▶ **EXERCISE TASKS**:
**1)** Write out the Irish tax blog post word for word, between "Ok, three Indo" and "None at all.", inclusive.
**2)** Pick up the Irish tax blog post after its final sentence and keep writing it.

▶ **SOURCE EXCERPT**:

Bloxham's description of the tax effects: "the domestic tourism industry has been disemboweled by a consumer recession, strong euro and this Monty Python air tax... Someone replaced their brain with an abacus to invent this moronic tax (aping the UK) for an island economy dependent on tourism. It requires an adult to stop it. Instead of considering, fiscalising and consulting the Minister needs about one minute to conclude that this regressive tax, that harms lower income passengers most, deserves the boot. It might even re-ignite services to Irish airports, some of which (Cork ?) appear to have been hit by a neutron bomb (undamaged and pristine buildings, no people)."

One fact: the BAA reports a -5.7% year-to-date decline in volume in September at its seven UK airports, compared to 15% decline in Dublin Airport traffic to August 2009 (here).

'Gurdgiev-Ryanair' campaign check-mate to a ridiculous tax policy? One hopes.

Friday, September 18, 2009

Economics 18/09/2009: Idiot's guide to the Galaxy

One of my favorite books in the Universe, The Hitchhiker's Guide to the Galaxy has been surpassed, if only momentarily, by a publisher in Ireland producing this superb Idiots' Guide to Science and Economics. Behold, the front page of today's Indo:
Of course, Mary Coughlan's theory of Relativised Evolution or Evolutionised Relativity and the absolutely unfortunate nature of the venue at which she managed to live up to her well-deserved name 'Calamity Coughlan' are straight out of the chapter 'National Embarrassment Exemplified'. It is a serious public blemish on an otherwise worthy event of IDA launching a serious campaign to attract more FDI into Ireland that I wrote about before (here). No need to detail much here, Indo's article speaks volumes, one can wonder now as to what evolutionary process can lead to the emergence of the species so ignorant of basic knowledge as Mrs Coughlan. One note worth making - the fiasco perfectly exemplifies Kevin Meyers' excellent argument in the same paper today (I might not agree with it myself, but Mrs Coughlan has made his case iron-clad).

But Brian Lenihan's lack of grasp of simple realities of public finances and economics is as breathtaking as Mrs Coughlan's lack of basic erudition. After weeks of being fed drivel of FF backbenchers' and hacks' version of economic ("Nama bonds are not debt", "We will get cheap money from ECB", "ECB supports us" etc), it seems our own Finance Minister got convinced that there is such a thing as a Free Lunch. Per Indo's article here, Lenihan "gave his firmest pledge yet that there would be no tax hikes in the December Budget. And Mr Lenihan challenged anyone who doubted him to "watch my lips"... Mr Lenihan said he was committed to introducing a carbon tax... But he gave his clearest indication yet that the Government would not bring in a property or water tax this year. "I am not aware of any other (new tax hikes)," he said.

Ok, three Indo reporters (including senior ones) failed to actually query the details of this statement the Minister made. But the very fact that Lenihan actually said what he did is a testament to the fact that this Government has no real financial brains in the Cabinet at the time of fiscal and financial crises. None at all.

▶ **DATASET EXTRACT**:
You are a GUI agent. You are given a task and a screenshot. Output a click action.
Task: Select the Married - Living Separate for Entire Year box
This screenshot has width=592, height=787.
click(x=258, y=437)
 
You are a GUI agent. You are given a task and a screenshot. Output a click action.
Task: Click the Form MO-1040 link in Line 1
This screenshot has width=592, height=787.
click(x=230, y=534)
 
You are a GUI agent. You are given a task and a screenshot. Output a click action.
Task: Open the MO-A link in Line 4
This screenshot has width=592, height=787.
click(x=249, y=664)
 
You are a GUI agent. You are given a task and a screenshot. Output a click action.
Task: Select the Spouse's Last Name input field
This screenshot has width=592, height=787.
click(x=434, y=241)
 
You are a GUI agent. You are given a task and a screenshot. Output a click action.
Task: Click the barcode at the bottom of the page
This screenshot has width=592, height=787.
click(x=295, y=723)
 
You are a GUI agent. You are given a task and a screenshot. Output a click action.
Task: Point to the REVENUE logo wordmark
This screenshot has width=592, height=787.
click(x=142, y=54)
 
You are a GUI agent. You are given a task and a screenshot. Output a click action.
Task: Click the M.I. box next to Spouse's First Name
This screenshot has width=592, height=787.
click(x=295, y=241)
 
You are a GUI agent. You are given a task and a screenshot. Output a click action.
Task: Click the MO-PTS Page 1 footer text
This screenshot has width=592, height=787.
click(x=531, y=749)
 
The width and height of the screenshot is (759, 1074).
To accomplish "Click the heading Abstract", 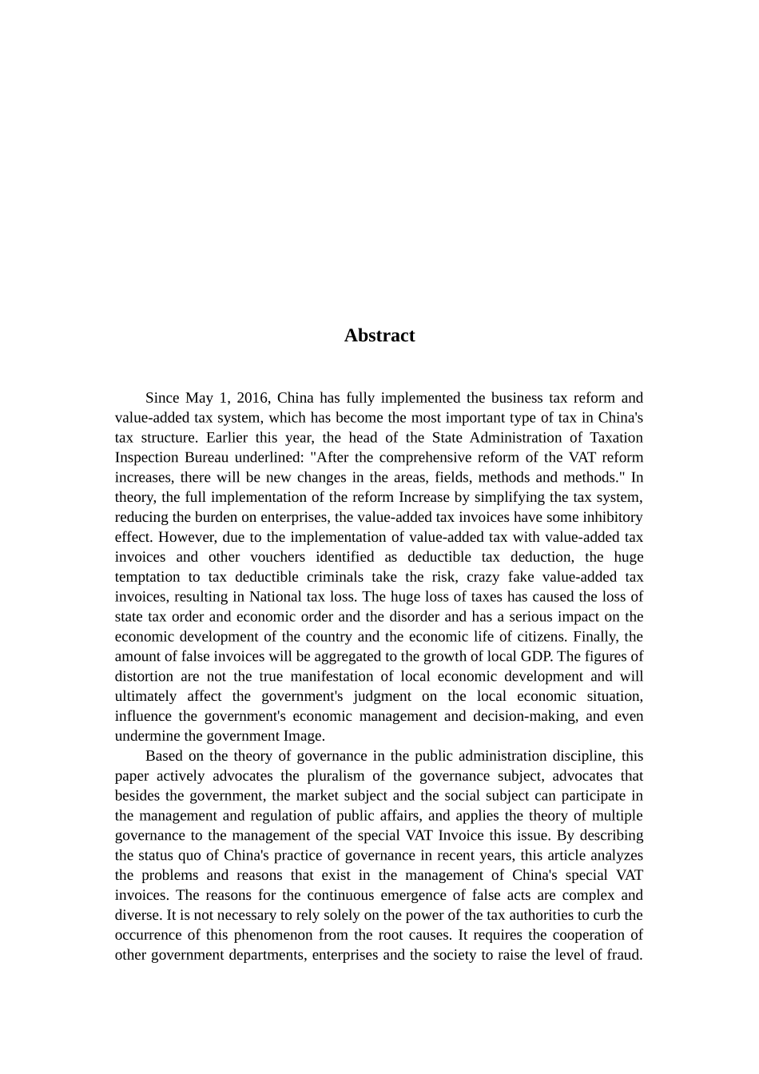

▶ **RESPONSE LIST**:
**1)**
Ok, three Indo reporters (including senior ones) failed to actually query the details of this statement the Minister made. But the very fact that Lenihan actually said what he did is a testament to the fact that this Government has no real financial brains in the Cabinet at the time of fiscal and financial crises. None at all.

**2)**
Per statement itself, Minister Lenihan obviously does not consider introduction of the Carbon tax to be a new tax. Presumably, he lived so long outside the real world, in the world of chauffeur driven Mercs and vast taxpayer-paid perks that he might be under the impression that Carbon tax already exists, so 'introducing' it will not constitute an imposition of a new charge on taxpayers.

The Minister also indicated that he has seen no other tax proposals (other than the Carbon Tax and Property Tax). Has he read his own Commission for Taxation voluminous report? Or has it escaped his field of view as the Lisbon Treaty volume had escaped Brian Cowen's view earlier?

Finally, the Minister has to be living in the surreal world where a €20bn-plus shortfall between tax receipts and liabilities can be covered by something other than taxes. Indo's journos refer to the possibility of €4bn savings on the expenditure side as the means for avoiding new taxes. Have they done a simple sum ever before? Has Minister Lenihan done a simple sum ever before?

Even if the Government does deliver on €4bn in savings, and even if part-year measures announced in April 2009 budget continue through the full year 2010, the entire savings will not be able to cover a quarter of the fiscal spending gap. If the Government commits to fully ending all capital expenditure in 2010 and if the economy grows by 5% in 2010, the expected fiscal gap will still be in excess of €8bn in 2010.

This money will have to be borrowed in the international markets. The roll-over of a vast sea of short-term debt issued in 2008-2009 will have to happen. Is Minister Lenihan really buying the idea that these state liabilities - some €30bn worth already accumulated, plus Nama's €54bn expected plus the ones awaiting NTMA's printing press on the back of long term unemployment increases into foreseeable future can be 'deflated' away at the current rates of spending and taxation without raising new taxes?

Well, only in the world where Einstein authored On the Origin of Species, perhaps?

Sunday, August 16, 2009

Economics 16/08/2009: A tax too far?

Here is a nice one from the Sunday Papers. Sunday Times "In Gear" supplement is featuring tow different cars: a Devon Motorworks GTX, 8,354cc V10 650bhp super-car that goes 0-60 in 3.5 sec and costs £300K (pages 4-5) and Mazda MX-5 1,999cc 4-cylinders, 158bhp ordinary bloke/gal car, priced at estimated €37,000 pages 14-15. Guess why am I writing about them?

Well, Devon's in the UK road tax band M, which sets you back £405pa, or €470.06pa, Mazda is in Ireland's rod tax band E, which sets you back €630pa.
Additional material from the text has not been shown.